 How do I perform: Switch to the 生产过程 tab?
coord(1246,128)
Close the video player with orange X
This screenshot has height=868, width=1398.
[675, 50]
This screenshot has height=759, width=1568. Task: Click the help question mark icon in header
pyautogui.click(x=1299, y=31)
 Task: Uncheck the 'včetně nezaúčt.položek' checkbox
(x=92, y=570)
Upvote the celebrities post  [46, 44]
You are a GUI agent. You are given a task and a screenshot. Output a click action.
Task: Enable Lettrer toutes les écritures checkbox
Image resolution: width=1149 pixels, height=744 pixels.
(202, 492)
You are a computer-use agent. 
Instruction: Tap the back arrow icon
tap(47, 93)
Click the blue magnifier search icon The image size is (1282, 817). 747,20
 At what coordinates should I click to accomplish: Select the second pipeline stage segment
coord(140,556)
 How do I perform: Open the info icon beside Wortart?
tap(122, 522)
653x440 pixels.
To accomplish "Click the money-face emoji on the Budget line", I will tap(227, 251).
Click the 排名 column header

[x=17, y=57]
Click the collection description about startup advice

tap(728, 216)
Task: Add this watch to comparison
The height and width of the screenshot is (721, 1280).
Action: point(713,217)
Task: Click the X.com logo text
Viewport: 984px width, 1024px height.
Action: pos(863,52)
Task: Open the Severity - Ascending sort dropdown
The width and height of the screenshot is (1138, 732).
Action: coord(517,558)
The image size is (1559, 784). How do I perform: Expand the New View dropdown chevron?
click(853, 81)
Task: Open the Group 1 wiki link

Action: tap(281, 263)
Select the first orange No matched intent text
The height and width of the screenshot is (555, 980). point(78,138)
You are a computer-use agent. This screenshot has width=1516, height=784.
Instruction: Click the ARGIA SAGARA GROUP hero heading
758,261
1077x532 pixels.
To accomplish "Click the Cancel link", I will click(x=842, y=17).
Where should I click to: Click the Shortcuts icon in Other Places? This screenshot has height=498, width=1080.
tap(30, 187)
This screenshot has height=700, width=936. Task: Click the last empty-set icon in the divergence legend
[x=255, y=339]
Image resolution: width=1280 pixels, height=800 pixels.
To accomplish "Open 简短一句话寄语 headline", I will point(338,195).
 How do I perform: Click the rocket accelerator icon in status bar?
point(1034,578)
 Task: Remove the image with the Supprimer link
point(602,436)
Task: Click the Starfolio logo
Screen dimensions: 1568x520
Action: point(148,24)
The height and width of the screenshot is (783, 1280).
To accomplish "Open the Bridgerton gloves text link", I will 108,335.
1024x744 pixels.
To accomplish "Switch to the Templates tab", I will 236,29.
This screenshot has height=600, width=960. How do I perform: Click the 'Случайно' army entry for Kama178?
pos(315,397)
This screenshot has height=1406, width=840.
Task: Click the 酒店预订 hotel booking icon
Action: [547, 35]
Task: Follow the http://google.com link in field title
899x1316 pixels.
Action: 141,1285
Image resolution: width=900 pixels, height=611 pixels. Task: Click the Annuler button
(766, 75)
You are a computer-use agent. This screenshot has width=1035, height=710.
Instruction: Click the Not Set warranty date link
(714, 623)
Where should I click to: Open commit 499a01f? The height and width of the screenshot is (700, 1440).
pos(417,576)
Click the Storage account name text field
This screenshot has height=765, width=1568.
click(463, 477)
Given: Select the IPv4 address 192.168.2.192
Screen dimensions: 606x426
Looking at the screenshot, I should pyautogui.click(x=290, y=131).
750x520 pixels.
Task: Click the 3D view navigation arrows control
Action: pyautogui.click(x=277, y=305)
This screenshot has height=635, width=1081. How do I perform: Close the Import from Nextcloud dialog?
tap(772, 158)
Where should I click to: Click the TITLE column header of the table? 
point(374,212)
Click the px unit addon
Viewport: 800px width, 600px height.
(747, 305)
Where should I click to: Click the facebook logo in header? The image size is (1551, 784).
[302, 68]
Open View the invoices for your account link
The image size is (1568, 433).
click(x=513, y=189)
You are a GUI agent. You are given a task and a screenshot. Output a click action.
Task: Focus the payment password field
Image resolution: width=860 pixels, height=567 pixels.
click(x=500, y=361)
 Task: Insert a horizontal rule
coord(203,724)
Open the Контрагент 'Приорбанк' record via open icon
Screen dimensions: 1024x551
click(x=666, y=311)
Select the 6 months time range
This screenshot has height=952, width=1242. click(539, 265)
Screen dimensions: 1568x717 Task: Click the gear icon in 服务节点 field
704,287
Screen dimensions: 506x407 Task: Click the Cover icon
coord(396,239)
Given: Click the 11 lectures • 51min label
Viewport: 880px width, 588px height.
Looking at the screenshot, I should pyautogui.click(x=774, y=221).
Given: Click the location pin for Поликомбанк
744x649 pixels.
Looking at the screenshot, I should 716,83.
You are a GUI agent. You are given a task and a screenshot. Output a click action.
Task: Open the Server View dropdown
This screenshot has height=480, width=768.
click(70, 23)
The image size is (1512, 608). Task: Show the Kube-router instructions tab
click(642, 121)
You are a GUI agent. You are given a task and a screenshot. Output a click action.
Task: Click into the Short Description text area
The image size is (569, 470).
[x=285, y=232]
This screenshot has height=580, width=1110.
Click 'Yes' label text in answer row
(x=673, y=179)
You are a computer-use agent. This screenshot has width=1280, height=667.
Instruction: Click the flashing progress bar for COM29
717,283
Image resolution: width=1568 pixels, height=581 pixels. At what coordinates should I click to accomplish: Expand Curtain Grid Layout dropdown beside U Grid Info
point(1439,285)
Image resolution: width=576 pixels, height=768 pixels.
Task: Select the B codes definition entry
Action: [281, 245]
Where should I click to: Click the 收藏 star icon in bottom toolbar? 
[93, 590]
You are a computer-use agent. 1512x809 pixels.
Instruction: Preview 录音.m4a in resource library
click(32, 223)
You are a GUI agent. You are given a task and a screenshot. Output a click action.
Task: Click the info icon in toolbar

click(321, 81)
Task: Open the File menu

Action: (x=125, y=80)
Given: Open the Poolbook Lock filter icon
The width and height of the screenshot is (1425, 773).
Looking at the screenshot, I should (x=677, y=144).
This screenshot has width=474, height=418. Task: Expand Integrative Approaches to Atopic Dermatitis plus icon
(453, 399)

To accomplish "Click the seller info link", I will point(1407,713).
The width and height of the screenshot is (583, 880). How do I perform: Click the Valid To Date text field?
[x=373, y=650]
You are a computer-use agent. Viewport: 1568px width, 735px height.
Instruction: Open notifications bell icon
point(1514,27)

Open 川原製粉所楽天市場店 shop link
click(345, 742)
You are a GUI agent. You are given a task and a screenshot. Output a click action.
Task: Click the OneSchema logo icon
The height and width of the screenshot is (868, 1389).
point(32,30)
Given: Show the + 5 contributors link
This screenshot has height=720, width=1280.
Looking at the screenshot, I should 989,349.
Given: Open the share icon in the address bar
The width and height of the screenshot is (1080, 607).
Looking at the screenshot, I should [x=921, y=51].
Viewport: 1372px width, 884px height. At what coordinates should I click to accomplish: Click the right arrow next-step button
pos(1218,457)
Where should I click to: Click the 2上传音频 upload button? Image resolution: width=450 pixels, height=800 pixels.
________
▸ **WORK TO BE COMPLETED**: What lines in the material above include "computer"? Copy every one of them.

▸ **WRITTEN SOLUTION**:
You are a computer-use agent. 
You are a computer-use agent. This screenshot has width=1516, height=784.
You are a computer-use agent. This screenshot has width=1035, height=710.
You are a computer-use agent. This screenshot has width=1280, height=667.
You are a computer-use agent. 1512x809 pixels.
You are a computer-use agent. Viewport: 1568px width, 735px height.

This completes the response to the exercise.